» **SOURCE DATA**

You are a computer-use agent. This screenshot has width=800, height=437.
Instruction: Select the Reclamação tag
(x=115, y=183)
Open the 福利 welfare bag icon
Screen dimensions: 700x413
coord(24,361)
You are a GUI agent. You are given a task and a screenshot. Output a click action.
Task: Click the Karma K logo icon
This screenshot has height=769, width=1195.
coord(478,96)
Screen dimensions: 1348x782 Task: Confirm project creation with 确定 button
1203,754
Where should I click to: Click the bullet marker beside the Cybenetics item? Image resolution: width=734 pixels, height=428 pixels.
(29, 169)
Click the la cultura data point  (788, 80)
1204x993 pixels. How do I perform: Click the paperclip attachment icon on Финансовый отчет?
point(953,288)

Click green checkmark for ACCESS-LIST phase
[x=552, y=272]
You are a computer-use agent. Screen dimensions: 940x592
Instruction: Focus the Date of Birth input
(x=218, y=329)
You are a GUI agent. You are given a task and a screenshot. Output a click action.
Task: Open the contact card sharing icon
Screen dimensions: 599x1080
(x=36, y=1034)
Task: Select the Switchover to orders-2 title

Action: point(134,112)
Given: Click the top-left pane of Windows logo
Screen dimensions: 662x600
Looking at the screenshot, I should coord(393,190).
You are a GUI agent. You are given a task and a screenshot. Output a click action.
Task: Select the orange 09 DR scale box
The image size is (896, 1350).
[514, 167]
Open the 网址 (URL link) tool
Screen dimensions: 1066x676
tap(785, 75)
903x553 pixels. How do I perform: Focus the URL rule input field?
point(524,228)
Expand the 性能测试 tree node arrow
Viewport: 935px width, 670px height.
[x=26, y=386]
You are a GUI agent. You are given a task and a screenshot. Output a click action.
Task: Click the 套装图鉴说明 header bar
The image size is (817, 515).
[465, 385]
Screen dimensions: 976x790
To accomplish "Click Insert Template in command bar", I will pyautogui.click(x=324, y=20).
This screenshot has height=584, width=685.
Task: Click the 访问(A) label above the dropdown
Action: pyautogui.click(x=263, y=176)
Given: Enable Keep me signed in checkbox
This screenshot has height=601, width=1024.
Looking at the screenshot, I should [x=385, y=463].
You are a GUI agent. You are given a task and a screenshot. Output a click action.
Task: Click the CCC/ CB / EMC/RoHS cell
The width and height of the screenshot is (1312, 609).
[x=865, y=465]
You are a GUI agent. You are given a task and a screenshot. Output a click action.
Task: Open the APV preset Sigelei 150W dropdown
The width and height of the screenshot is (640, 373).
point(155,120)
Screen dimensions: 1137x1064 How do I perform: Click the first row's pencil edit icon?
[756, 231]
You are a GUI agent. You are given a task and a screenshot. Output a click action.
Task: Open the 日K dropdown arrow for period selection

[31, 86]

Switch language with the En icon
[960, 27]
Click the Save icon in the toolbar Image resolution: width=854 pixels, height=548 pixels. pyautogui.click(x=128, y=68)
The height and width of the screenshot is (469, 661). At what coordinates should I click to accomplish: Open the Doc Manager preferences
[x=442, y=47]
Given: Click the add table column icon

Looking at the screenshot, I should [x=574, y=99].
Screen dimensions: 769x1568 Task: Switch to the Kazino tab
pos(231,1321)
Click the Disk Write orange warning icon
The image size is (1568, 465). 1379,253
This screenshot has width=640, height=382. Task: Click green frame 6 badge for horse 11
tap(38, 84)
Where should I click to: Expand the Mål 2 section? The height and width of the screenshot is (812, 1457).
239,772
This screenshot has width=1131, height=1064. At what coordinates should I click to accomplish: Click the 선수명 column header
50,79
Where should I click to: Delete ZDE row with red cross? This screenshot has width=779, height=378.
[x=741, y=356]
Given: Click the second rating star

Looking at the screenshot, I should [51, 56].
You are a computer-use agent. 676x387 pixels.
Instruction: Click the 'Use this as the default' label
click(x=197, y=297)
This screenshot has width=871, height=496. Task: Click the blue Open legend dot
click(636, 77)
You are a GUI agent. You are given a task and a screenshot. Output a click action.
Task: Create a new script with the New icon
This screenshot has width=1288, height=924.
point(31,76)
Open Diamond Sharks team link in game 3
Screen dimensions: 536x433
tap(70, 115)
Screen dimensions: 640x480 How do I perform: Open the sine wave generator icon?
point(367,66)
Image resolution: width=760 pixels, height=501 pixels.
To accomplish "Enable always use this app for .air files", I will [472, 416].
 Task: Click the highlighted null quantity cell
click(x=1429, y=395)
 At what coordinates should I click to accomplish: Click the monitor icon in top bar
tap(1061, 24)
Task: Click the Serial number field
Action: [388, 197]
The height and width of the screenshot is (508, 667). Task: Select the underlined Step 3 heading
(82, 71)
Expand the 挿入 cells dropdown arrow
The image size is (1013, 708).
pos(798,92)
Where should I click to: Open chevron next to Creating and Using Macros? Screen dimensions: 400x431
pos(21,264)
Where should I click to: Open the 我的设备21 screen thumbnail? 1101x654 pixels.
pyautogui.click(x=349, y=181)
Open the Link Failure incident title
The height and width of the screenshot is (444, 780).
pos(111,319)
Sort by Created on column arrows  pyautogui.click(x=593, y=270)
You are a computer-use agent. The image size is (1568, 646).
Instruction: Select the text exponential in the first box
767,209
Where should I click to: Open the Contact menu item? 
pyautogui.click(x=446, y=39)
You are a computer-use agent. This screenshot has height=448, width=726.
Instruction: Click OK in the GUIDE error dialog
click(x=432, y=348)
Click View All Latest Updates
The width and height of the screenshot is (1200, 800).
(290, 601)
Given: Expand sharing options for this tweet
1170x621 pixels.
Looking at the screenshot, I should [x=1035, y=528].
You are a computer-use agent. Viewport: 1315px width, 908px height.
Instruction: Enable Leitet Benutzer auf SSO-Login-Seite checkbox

» **WHAT THE EXERCISE ASKS**
Exactly as given, restate all the lines above.

» **YOUR RESPONSE**
You are a computer-use agent. This screenshot has width=800, height=437.
Instruction: Select the Reclamação tag
(x=115, y=183)
Open the 福利 welfare bag icon
Screen dimensions: 700x413
coord(24,361)
You are a GUI agent. You are given a task and a screenshot. Output a click action.
Task: Click the Karma K logo icon
This screenshot has height=769, width=1195.
coord(478,96)
Screen dimensions: 1348x782 Task: Confirm project creation with 确定 button
1203,754
Where should I click to: Click the bullet marker beside the Cybenetics item? Image resolution: width=734 pixels, height=428 pixels.
(29, 169)
Click the la cultura data point  (788, 80)
1204x993 pixels. How do I perform: Click the paperclip attachment icon on Финансовый отчет?
point(953,288)

Click green checkmark for ACCESS-LIST phase
[x=552, y=272]
You are a computer-use agent. Screen dimensions: 940x592
Instruction: Focus the Date of Birth input
(x=218, y=329)
You are a GUI agent. You are given a task and a screenshot. Output a click action.
Task: Open the contact card sharing icon
Screen dimensions: 599x1080
(x=36, y=1034)
Task: Select the Switchover to orders-2 title

Action: point(134,112)
Given: Click the top-left pane of Windows logo
Screen dimensions: 662x600
Looking at the screenshot, I should coord(393,190).
You are a GUI agent. You are given a task and a screenshot. Output a click action.
Task: Select the orange 09 DR scale box
The image size is (896, 1350).
[514, 167]
Open the 网址 (URL link) tool
Screen dimensions: 1066x676
tap(785, 75)
903x553 pixels. How do I perform: Focus the URL rule input field?
point(524,228)
Expand the 性能测试 tree node arrow
Viewport: 935px width, 670px height.
[x=26, y=386]
You are a GUI agent. You are given a task and a screenshot. Output a click action.
Task: Click the 套装图鉴说明 header bar
The image size is (817, 515).
[465, 385]
Screen dimensions: 976x790
To accomplish "Click Insert Template in command bar", I will pyautogui.click(x=324, y=20).
This screenshot has height=584, width=685.
Task: Click the 访问(A) label above the dropdown
Action: pyautogui.click(x=263, y=176)
Given: Enable Keep me signed in checkbox
This screenshot has height=601, width=1024.
Looking at the screenshot, I should [x=385, y=463].
You are a GUI agent. You are given a task and a screenshot. Output a click action.
Task: Click the CCC/ CB / EMC/RoHS cell
The width and height of the screenshot is (1312, 609).
[x=865, y=465]
You are a GUI agent. You are given a task and a screenshot. Output a click action.
Task: Open the APV preset Sigelei 150W dropdown
The width and height of the screenshot is (640, 373).
point(155,120)
Screen dimensions: 1137x1064 How do I perform: Click the first row's pencil edit icon?
[756, 231]
You are a GUI agent. You are given a task and a screenshot. Output a click action.
Task: Open the 日K dropdown arrow for period selection

[31, 86]

Switch language with the En icon
[960, 27]
Click the Save icon in the toolbar Image resolution: width=854 pixels, height=548 pixels. pyautogui.click(x=128, y=68)
The height and width of the screenshot is (469, 661). At what coordinates should I click to accomplish: Open the Doc Manager preferences
[x=442, y=47]
Given: Click the add table column icon

Looking at the screenshot, I should [x=574, y=99].
Screen dimensions: 769x1568 Task: Switch to the Kazino tab
pos(231,1321)
Click the Disk Write orange warning icon
The image size is (1568, 465). 1379,253
This screenshot has width=640, height=382. Task: Click green frame 6 badge for horse 11
tap(38, 84)
Where should I click to: Expand the Mål 2 section? The height and width of the screenshot is (812, 1457).
239,772
This screenshot has width=1131, height=1064. At what coordinates should I click to accomplish: Click the 선수명 column header
50,79
Where should I click to: Delete ZDE row with red cross? This screenshot has width=779, height=378.
[x=741, y=356]
Given: Click the second rating star

Looking at the screenshot, I should [51, 56].
You are a computer-use agent. 676x387 pixels.
Instruction: Click the 'Use this as the default' label
click(x=197, y=297)
This screenshot has width=871, height=496. Task: Click the blue Open legend dot
click(636, 77)
You are a GUI agent. You are given a task and a screenshot. Output a click action.
Task: Create a new script with the New icon
This screenshot has width=1288, height=924.
point(31,76)
Open Diamond Sharks team link in game 3
Screen dimensions: 536x433
tap(70, 115)
Screen dimensions: 640x480 How do I perform: Open the sine wave generator icon?
point(367,66)
Image resolution: width=760 pixels, height=501 pixels.
To accomplish "Enable always use this app for .air files", I will [472, 416].
 Task: Click the highlighted null quantity cell
click(x=1429, y=395)
 At what coordinates should I click to accomplish: Click the monitor icon in top bar
tap(1061, 24)
Task: Click the Serial number field
Action: [388, 197]
The height and width of the screenshot is (508, 667). Task: Select the underlined Step 3 heading
(82, 71)
Expand the 挿入 cells dropdown arrow
The image size is (1013, 708).
pos(798,92)
Where should I click to: Open chevron next to Creating and Using Macros? Screen dimensions: 400x431
pos(21,264)
Where should I click to: Open the 我的设备21 screen thumbnail? 1101x654 pixels.
pyautogui.click(x=349, y=181)
Open the Link Failure incident title
The height and width of the screenshot is (444, 780).
pos(111,319)
Sort by Created on column arrows  pyautogui.click(x=593, y=270)
You are a computer-use agent. The image size is (1568, 646).
Instruction: Select the text exponential in the first box
767,209
Where should I click to: Open the Contact menu item? 
pyautogui.click(x=446, y=39)
You are a computer-use agent. This screenshot has height=448, width=726.
Instruction: Click OK in the GUIDE error dialog
click(x=432, y=348)
Click View All Latest Updates
The width and height of the screenshot is (1200, 800).
(290, 601)
Given: Expand sharing options for this tweet
1170x621 pixels.
Looking at the screenshot, I should [x=1035, y=528].
You are a computer-use agent. Viewport: 1315px width, 908px height.
Instruction: Enable Leitet Benutzer auf SSO-Login-Seite checkbox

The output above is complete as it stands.